I recently read an article in the Los Angeles Times, “Health Plans Draw Scrutiny of Regulators”, referring to self-funded plans as a “controversial form of health coverage”. Really? Self-funded plans have been around for decades, but until lately they have mostly been implemented by large companies. Controversial? I don’t believe so, just much more efficient and transparent to the companies that employ them. For years these large employers with self-funded plans have been able to see and monitor their actual claims dollars being spent and they pay accordingly. And now this opportunity of transparency is being offered to smaller businesses, those with fewer than 300 employees. What is so controversial about that?
Every client of BeaconPath asks at each renewal, “can we see claims information that justifies the insurance carrier’s double digit rate increase?” Unless you are a large company the answer is NO. Due to capitation and company size the carrier says they do not capture this information. Business owners are no longer accepting the answers of the past: medical trending is still running very high; Medicare and MediCal reimbursement levels continue to be far below the true cost of medical costs which continues to create more cost shifting between doctors and hospitals and continues to drive higher costs to commercial insurance companies and ultimately to you and me. I don’t know about you but I am tired of preaching these calculated reasons to my clients! Business owners no longer want to hear our brilliant reasons for their high increases; they want a SOLUTION to their high costs. At last a viable program has come to the smaller market that will allow us to help our clients see their actual costs, measure these costs against national and regional norms and take proactive action to control their health care outlay. Who but the government would call this controversial?
Mike Ferguson, chief operating officer at the Self-Insurance Industrial Institute of America states in the article, “We are concerned about regulators’ actions because self-insurance is arguably one segment of the health care market that is working well. These companies are generally able to control costs better and offer more customized benefits.” Isn’t this the goal we have for business owners and the millions of employees they offer group insurance to; a well working health care program that controls costs and serves the health care needs of their diverse employee work force?
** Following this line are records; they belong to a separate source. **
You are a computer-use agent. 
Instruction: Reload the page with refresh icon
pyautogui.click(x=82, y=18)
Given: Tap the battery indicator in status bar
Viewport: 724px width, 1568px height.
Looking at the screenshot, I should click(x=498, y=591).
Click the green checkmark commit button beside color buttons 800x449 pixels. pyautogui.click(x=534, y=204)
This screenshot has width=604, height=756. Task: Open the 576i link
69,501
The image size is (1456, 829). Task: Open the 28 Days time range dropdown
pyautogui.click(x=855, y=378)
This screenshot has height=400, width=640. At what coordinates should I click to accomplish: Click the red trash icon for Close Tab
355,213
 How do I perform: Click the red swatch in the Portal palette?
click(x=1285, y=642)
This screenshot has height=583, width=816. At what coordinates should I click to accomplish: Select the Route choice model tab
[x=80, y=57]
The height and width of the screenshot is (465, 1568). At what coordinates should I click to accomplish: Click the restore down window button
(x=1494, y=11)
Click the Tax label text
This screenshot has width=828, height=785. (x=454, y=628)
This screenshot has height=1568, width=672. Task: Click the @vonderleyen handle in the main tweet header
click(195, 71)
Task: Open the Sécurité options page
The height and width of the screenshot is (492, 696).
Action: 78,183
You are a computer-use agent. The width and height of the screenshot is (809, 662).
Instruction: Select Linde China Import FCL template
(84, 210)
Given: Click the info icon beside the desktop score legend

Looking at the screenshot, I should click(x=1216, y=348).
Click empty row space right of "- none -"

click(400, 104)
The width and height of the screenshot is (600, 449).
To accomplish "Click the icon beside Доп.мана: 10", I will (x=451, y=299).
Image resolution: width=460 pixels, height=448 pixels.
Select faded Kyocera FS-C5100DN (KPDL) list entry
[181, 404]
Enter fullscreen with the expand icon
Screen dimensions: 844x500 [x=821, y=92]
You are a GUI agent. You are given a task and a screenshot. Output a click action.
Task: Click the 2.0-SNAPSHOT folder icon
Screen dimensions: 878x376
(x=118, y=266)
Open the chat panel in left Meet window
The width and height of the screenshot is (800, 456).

As Chad Terhune, the author of this article states, “Self-Insurance is attractive for many reasons, particularly the prospect of lower costs. It’s exempt from state insurance regulations such as mandated benefits, granting employers the flexibility to design their own benefit package and the opportunity to reap some of the savings from an employee wellness program.” Wow, lower costs, possible financial rewards for being proactive and implementing an employee wellness program. I’m sorry, I don’t get it, isn’t this what our goal is for “Health Care Reform?” A Self-Funded plan along with an efficient Wellness Program can help us reduce costs, allow more people to afford the health care they need and make it flexible enough so it can fit the needs of a person’s ever changing lifestyle.
So why are regulators trying to prevent self-funding from coming to smaller companies? “Sensing a fresh threat to state and federal healthcare reforms, California insurance officials are seeking new limits on a controversial form of health coverage insurers are selling to small employers.” I repeat, what is so controversial about self-funded plans for small businesses? According to critics, the fear is that the health insurers are trying to cherry-pick the healthy groups and get them all on self-funded plans which would leave only the unhealthy groups in fully-insured plans. “That prospect has federal health officials weighing action against this practice as well.” The problem here is that insurance companies have always wanted to insure the healthy groups, there is nothing new here. So what’s the problem? And based on underwriting guidelines, the insurance carriers don’t really know who the healthy and unhealthy groups are because they don’t collect information on each individual small group as they are in “pooled” segments where thousands of small business are pooled together to spread the risk. So how exactly are the insurers going to cherry-pick the healthy groups?
So I repeat, what is so controversial about self-funding when it comes to small business? Good brokers know that self-funding is not a fit for every group, but it is a viable option to look at for every group. We now review some form of self-funding for every client and company we design plans for and it has not been the right fit for all. But the prospect of getting information, the ability to see a company’s actual dollar out lay so we can measure and manage these costs, along with a well designed Wellness Plan, is absolutely vital for our ability to manage our future health care costs.